Las respiraciones eran una especie de desahogo, lo que entenderíamos como un escape, como un soplido. Al coincidir con la erupción del volcán Teneguía, en La Palma, se quiso encontrar ahí la razón de aquellos soplidos o de aquellos extrañísimos desinflamientos. Allí estuvimos varias noches y así lo sentimos. El geólogo portuense Telesforo Bravo, y su yerno Juan Coello, casi sin quitarse las cenizas que habían acumulado en sus ropajes mientras seguían in situ cómo emergía el Teneguía, lo negó. No había relación alguna.

Pero la leyenda cobró otros derroteros.

A la hora de ofrecer explicaciones, llegó a hablarse de los jadeos y del éxtasis de una pareja que exteriorizaba su placer de forma digamos tan desaforada. Hasta se hizo recuento de criaturas nacidas al cabo de nueve meses para señalar que se aprovechó el fenómeno para hacer el amor en cualquier cueva o rincón del barranco. Una venta localizada al borde de la carretera agotó las existencias de vino, pan y carne de cabra.

Desde el Puerto de la Cruz se organizaron verdaderas excursiones. En una de ellas, uno de los hermanos Pérez, mecánicos de pro, llevó una batería y un potente foco supuestamente para alumbrar los pasajes más recónditos de Godínez y poder disparar sobre el bicho con una escopeta de aire comprimido.

Porque alguien apuntó la posible existencia de un animal, de un avechucho, recién nacido, malherido o atrapado en el follaje o en algún hueco del barranco como causa de aquellas respiraciones que llegaban a producir escalofríos en las mujeres y en muchos hombres.

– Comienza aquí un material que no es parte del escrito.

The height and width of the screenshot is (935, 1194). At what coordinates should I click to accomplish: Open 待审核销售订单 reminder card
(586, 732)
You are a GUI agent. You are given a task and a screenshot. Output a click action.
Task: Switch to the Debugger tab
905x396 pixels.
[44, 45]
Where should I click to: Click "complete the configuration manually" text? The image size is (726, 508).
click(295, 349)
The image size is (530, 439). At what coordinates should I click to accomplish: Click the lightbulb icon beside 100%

Allí nació la leyenda del bicho. El bicho del Realejo o el bicho de Godínez. El periódico 'La Tarde' se hizo eco en varias ediciones de la controversia. Fueron unos reportajes deliciosos.

Y allí quiso disparar el popular Gilberto Hernández, a quien Manolín González, si no estamos errados, había provisto de una escopeta de balines. Se lo pasó muy bien con el mecánico Pérez a su lado, a quien ordenaba la orientación del foco.

Gilberto tuvo en Godínez una de sus genialidades: el padre Rubén, animado por las historias que le llegaban a su parroquia, se acercó una noche para comprobar qué había de serio en todo aquello. El cura trataba de explicar algunos fenómenos geológicos para hallar similitudes hasta que Gilberto le interrumpió:

-Para mí, padre, se trata de un alma en pena que está vagando en el infierno y quiere salir aunque esté abrasado.

-¡Hombre, Gilberto! No diga usted eso, deje el infierno tranquilo que bastante dolor tienen los que están allí-, replicó el padre Rubén, mientras Gilberto y acompañantes contenían las ganas de la carcajada.

En la oscuridad de la noche, apareció también Gregorio Avalos, un pintor acuarelista, precursor del cabello largo de The Beatles y que intentó en cierta ocasión suicidarse en Las Cañadas con un tubo de aspirinas. Tenía una peculiar forma de hablar, muy castellanizada:

-¡Jesús, qué oscuro está esto!

En ese momento, el mecánico Pérez encendió el foco y lo dirigió al rostro del artista:

-Soy Avalos, el pintor, ¿no me reconocen?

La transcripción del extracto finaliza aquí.